» WHAT THIS TASK INVOLVES
Look for the line that has "The height and width of the screenshot is (500, 1220)." in the material below; please repeat it and every line after it, exactly, up to and including the line that has "Task: Click the FL user avatar", and nothing else.

» AVAILABLE DATA
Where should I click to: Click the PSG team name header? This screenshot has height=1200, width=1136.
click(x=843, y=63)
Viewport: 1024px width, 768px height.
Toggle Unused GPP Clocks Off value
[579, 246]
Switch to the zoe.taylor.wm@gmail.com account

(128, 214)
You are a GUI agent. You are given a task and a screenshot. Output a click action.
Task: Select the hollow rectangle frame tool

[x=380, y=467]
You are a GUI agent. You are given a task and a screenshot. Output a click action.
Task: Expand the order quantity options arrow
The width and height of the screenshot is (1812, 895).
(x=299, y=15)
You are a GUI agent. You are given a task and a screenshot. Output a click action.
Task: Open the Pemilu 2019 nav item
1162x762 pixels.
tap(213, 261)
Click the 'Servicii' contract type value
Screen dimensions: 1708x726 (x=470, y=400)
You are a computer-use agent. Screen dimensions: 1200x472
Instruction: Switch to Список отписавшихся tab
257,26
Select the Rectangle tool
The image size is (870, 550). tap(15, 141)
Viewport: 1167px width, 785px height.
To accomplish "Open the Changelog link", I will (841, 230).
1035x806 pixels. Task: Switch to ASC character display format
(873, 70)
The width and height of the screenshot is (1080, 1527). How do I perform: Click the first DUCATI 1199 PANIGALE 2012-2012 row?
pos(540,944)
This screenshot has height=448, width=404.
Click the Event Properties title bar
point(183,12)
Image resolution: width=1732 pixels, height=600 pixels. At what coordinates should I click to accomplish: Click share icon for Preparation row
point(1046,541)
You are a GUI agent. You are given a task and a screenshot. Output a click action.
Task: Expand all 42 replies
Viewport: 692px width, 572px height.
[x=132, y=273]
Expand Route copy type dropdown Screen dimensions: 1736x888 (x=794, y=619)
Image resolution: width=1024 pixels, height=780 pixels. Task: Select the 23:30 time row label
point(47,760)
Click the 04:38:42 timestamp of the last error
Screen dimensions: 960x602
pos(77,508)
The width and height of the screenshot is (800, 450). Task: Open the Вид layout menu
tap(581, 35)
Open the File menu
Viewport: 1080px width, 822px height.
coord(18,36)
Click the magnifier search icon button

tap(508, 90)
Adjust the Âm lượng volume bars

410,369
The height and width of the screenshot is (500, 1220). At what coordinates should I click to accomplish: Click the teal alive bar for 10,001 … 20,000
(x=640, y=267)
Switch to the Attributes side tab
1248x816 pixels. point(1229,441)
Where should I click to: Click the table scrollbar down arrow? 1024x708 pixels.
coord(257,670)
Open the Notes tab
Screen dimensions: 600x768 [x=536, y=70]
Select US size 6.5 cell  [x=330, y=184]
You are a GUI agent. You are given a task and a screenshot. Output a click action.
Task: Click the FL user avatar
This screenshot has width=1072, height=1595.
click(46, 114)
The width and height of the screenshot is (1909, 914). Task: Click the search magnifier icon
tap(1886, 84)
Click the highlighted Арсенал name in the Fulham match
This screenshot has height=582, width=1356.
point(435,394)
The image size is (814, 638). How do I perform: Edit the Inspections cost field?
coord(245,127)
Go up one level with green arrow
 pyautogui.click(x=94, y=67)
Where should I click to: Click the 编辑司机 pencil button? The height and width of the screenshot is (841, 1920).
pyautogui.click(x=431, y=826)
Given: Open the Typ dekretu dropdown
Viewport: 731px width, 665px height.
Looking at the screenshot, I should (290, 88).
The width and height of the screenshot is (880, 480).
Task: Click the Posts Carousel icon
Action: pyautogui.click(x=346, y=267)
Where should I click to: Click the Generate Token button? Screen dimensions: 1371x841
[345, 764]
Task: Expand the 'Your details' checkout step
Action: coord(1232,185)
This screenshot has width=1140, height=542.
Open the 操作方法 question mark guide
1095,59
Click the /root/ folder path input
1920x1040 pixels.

» OUTPUT BELOW
The height and width of the screenshot is (500, 1220). At what coordinates should I click to accomplish: Click the teal alive bar for 10,001 … 20,000
(x=640, y=267)
Switch to the Attributes side tab
1248x816 pixels. point(1229,441)
Where should I click to: Click the table scrollbar down arrow? 1024x708 pixels.
coord(257,670)
Open the Notes tab
Screen dimensions: 600x768 [x=536, y=70]
Select US size 6.5 cell  [x=330, y=184]
You are a GUI agent. You are given a task and a screenshot. Output a click action.
Task: Click the FL user avatar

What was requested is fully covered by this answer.